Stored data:
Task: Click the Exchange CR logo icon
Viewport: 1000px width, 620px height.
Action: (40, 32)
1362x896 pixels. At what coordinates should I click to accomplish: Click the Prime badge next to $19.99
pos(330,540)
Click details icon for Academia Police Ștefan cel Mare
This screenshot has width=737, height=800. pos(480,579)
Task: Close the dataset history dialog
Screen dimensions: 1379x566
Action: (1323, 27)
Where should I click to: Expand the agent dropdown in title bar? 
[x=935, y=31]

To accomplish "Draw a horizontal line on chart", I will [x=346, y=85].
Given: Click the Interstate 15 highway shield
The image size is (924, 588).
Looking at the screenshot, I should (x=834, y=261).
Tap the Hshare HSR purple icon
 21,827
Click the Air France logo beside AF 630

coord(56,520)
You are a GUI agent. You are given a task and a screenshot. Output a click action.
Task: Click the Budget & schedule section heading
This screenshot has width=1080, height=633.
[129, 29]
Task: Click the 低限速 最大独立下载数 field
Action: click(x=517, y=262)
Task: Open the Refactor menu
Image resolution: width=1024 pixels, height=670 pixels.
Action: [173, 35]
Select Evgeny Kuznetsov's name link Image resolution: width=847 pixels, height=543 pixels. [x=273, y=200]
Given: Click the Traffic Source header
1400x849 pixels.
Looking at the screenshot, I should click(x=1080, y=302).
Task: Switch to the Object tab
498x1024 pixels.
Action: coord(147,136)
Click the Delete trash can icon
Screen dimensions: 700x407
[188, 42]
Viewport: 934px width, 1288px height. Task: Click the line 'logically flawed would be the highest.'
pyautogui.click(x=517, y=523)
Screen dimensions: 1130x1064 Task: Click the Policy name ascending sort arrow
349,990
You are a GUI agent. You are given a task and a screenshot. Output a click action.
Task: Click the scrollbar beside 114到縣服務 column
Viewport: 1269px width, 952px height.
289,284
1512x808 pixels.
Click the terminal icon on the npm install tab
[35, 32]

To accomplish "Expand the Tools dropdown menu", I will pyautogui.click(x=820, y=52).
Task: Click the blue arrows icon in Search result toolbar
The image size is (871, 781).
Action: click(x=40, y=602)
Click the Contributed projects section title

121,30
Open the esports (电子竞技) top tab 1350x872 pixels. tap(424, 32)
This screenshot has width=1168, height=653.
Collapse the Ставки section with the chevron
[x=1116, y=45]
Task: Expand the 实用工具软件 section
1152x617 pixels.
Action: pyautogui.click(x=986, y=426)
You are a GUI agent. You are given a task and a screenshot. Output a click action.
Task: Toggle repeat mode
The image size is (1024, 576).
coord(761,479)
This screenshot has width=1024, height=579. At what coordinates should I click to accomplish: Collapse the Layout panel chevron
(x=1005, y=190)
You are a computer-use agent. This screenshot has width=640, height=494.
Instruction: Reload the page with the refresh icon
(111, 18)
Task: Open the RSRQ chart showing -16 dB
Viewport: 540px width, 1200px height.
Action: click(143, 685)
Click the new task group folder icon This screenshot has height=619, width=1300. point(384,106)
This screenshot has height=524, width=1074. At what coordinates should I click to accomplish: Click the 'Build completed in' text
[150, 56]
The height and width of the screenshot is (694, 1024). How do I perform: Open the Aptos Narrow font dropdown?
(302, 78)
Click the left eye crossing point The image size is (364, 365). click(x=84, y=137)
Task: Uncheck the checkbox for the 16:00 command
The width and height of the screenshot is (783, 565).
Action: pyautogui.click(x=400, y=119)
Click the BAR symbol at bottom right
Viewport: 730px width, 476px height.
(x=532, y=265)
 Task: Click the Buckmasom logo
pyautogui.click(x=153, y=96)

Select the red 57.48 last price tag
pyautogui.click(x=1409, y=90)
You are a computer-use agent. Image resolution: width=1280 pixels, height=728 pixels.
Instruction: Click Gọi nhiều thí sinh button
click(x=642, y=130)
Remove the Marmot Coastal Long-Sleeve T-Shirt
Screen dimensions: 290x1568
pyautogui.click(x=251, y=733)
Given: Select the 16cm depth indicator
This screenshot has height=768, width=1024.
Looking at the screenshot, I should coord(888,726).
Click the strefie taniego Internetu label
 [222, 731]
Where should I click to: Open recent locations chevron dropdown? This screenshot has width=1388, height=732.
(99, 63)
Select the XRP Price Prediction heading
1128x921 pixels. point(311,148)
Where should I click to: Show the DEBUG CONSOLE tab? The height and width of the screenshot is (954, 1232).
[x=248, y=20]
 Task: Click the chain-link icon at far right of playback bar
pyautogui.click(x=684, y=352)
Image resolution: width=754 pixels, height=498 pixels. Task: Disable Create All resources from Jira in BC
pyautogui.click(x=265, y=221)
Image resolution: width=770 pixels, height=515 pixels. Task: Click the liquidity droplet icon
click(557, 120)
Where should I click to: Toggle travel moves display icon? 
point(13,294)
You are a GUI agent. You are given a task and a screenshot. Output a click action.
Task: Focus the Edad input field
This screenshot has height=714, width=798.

**What to produce:** All of the records must be repeated exactly.

**Exercise response:**
Task: Click the Exchange CR logo icon
Viewport: 1000px width, 620px height.
Action: (40, 32)
1362x896 pixels. At what coordinates should I click to accomplish: Click the Prime badge next to $19.99
pos(330,540)
Click details icon for Academia Police Ștefan cel Mare
This screenshot has width=737, height=800. pos(480,579)
Task: Close the dataset history dialog
Screen dimensions: 1379x566
Action: (1323, 27)
Where should I click to: Expand the agent dropdown in title bar? 
[x=935, y=31]

To accomplish "Draw a horizontal line on chart", I will [x=346, y=85].
Given: Click the Interstate 15 highway shield
The image size is (924, 588).
Looking at the screenshot, I should (x=834, y=261).
Tap the Hshare HSR purple icon
 21,827
Click the Air France logo beside AF 630

coord(56,520)
You are a GUI agent. You are given a task and a screenshot. Output a click action.
Task: Click the Budget & schedule section heading
This screenshot has width=1080, height=633.
[129, 29]
Task: Click the 低限速 最大独立下载数 field
Action: click(x=517, y=262)
Task: Open the Refactor menu
Image resolution: width=1024 pixels, height=670 pixels.
Action: [173, 35]
Select Evgeny Kuznetsov's name link Image resolution: width=847 pixels, height=543 pixels. [x=273, y=200]
Given: Click the Traffic Source header
1400x849 pixels.
Looking at the screenshot, I should click(x=1080, y=302).
Task: Switch to the Object tab
498x1024 pixels.
Action: coord(147,136)
Click the Delete trash can icon
Screen dimensions: 700x407
[188, 42]
Viewport: 934px width, 1288px height. Task: Click the line 'logically flawed would be the highest.'
pyautogui.click(x=517, y=523)
Screen dimensions: 1130x1064 Task: Click the Policy name ascending sort arrow
349,990
You are a GUI agent. You are given a task and a screenshot. Output a click action.
Task: Click the scrollbar beside 114到縣服務 column
Viewport: 1269px width, 952px height.
289,284
1512x808 pixels.
Click the terminal icon on the npm install tab
[35, 32]

To accomplish "Expand the Tools dropdown menu", I will pyautogui.click(x=820, y=52).
Task: Click the blue arrows icon in Search result toolbar
The image size is (871, 781).
Action: click(x=40, y=602)
Click the Contributed projects section title

121,30
Open the esports (电子竞技) top tab 1350x872 pixels. tap(424, 32)
This screenshot has width=1168, height=653.
Collapse the Ставки section with the chevron
[x=1116, y=45]
Task: Expand the 实用工具软件 section
1152x617 pixels.
Action: pyautogui.click(x=986, y=426)
You are a GUI agent. You are given a task and a screenshot. Output a click action.
Task: Toggle repeat mode
The image size is (1024, 576).
coord(761,479)
This screenshot has width=1024, height=579. At what coordinates should I click to accomplish: Collapse the Layout panel chevron
(x=1005, y=190)
You are a computer-use agent. This screenshot has width=640, height=494.
Instruction: Reload the page with the refresh icon
(111, 18)
Task: Open the RSRQ chart showing -16 dB
Viewport: 540px width, 1200px height.
Action: click(143, 685)
Click the new task group folder icon This screenshot has height=619, width=1300. point(384,106)
This screenshot has height=524, width=1074. At what coordinates should I click to accomplish: Click the 'Build completed in' text
[150, 56]
The height and width of the screenshot is (694, 1024). How do I perform: Open the Aptos Narrow font dropdown?
(302, 78)
Click the left eye crossing point The image size is (364, 365). click(x=84, y=137)
Task: Uncheck the checkbox for the 16:00 command
The width and height of the screenshot is (783, 565).
Action: pyautogui.click(x=400, y=119)
Click the BAR symbol at bottom right
Viewport: 730px width, 476px height.
(x=532, y=265)
 Task: Click the Buckmasom logo
pyautogui.click(x=153, y=96)

Select the red 57.48 last price tag
pyautogui.click(x=1409, y=90)
You are a computer-use agent. Image resolution: width=1280 pixels, height=728 pixels.
Instruction: Click Gọi nhiều thí sinh button
click(x=642, y=130)
Remove the Marmot Coastal Long-Sleeve T-Shirt
Screen dimensions: 290x1568
pyautogui.click(x=251, y=733)
Given: Select the 16cm depth indicator
This screenshot has height=768, width=1024.
Looking at the screenshot, I should coord(888,726).
Click the strefie taniego Internetu label
 [222, 731]
Where should I click to: Open recent locations chevron dropdown? This screenshot has width=1388, height=732.
(99, 63)
Select the XRP Price Prediction heading
1128x921 pixels. point(311,148)
Where should I click to: Show the DEBUG CONSOLE tab? The height and width of the screenshot is (954, 1232).
[x=248, y=20]
 Task: Click the chain-link icon at far right of playback bar
pyautogui.click(x=684, y=352)
Image resolution: width=754 pixels, height=498 pixels. Task: Disable Create All resources from Jira in BC
pyautogui.click(x=265, y=221)
Image resolution: width=770 pixels, height=515 pixels. Task: Click the liquidity droplet icon
click(557, 120)
Where should I click to: Toggle travel moves display icon? 
point(13,294)
You are a GUI agent. You are given a task and a screenshot. Output a click action.
Task: Focus the Edad input field
This screenshot has height=714, width=798.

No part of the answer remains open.